** Отрывок текста **
#####
Пока сотрудник Свободы Леонид Пылаев был в Кортина д’Ампеццо, михайловская радиостанция и его уговаривала вернуться в СССР, где ему будут прощены все грехи эмигранта.
Пылаевская брошюра была посвящена не столько спорту, сколько встречам с советскими людьми после многих лет жизни на Западе.

Вот сценка в баре, где михайловские агенты ведут с Пылаевым свою беседу.

- Значит ты настолько зол на свою родину, что начинаешь на нее всякую грязь лить?

Леонид Пылаев: Это вранье. Я за все годы пребывания в эмиграции ничего не сделал и не сказал против родины.

- Ну, скажи нам откровенно, какую же цель имеет ваша пропаганда, против кого вы выступаете?

Леонид Пылаев
Леонид Пылаев

Леонид Пылаев: По-моему, это наивный вопрос. Мы выступаем против режима, а не против родины и народа. Разве это правильно, когда никто там, на родине, не может слова сказать против вопиющих безобразий, которые имели место на протяжение всех лет со дня зарождения советской власти? Хорошо, вы считаете, что Хрущев и Булганин не ошибаются, а мы считаем, что они многое, почти все делают не так, как хотел бы народ. Делаю ли я преступление, если говорю против Хрущева, защищая народ?
#####
** Выдержка из данных **
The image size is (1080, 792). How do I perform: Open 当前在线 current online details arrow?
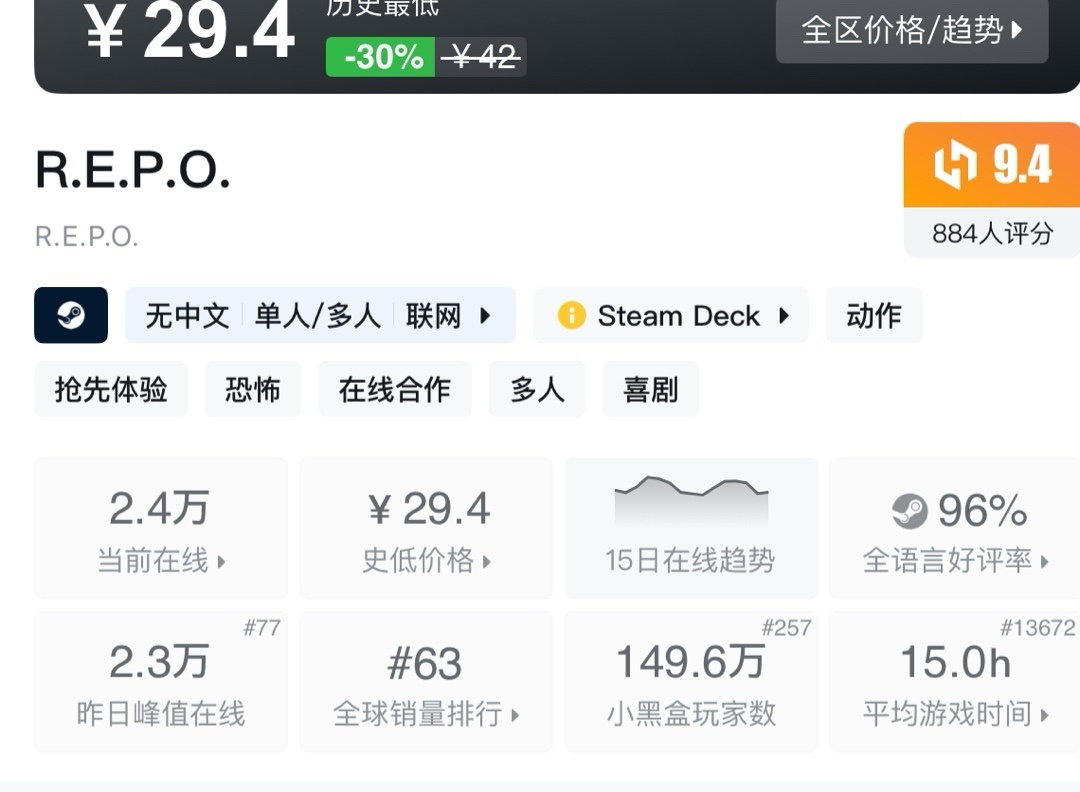pyautogui.click(x=221, y=562)
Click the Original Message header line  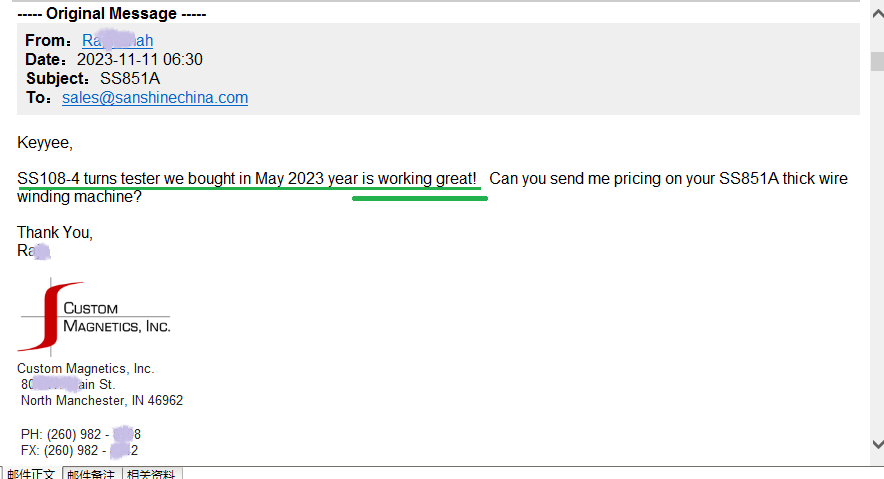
#####
** Задания **
(1) Переведите на английский язык предложение из текста о Леониде Пылаеве: «Пылаевская брошюра была посвящена не столько спорту, сколько встречам с советскими людьми после многих лет жизни на Западе.»
(2) Продолжите текст о Леониде Пылаеве, начав сразу после его последней фразы.

** Ответы по заданиям **
(1) Pylaev's brochure was devoted not so much to sport as to meetings with Soviet people after many years of living in the West.

(2)
- А почему ты боишься назвать свою настоящую фамилию, ну ту, которая у тебя была на родине?

Леонид Пылаев: А вы ее знаете?

- Если захотим, то узнаем.

Леонид Пылаев: Какая же вам польза будет от этого? Вот у меня один знакомый имеется, фамилия его Коваленко. Генерал Михайлов недавно всю его родню к микрофону подвел, чтобы ему настроение испортить. Ну, и что же из этого вышло? Да что вышло: Коваленко, конечно, расстроился, целый литр водки выпил со злости на Михайлова. Генерал, возможно, подумал, что с помощью на этот раз по-настоящему провокационных методов он заставит людей вернуться домой. Но ведь это же в одинаковой мере наивно и преступно. Ну, вот вы узнаете мою фамилию, разыщите моих родных, приведете их к микрофону. А дальше? Дальше я даю соцобязательство выпить не литр, а, может быть, два литра, а Михайлов останется для меня на всю жизнь негодяем и провокатором. Вот и все.
Собеседники задумались. Потом один из них сказал:

- Так ты думаешь, Михайлов не прав?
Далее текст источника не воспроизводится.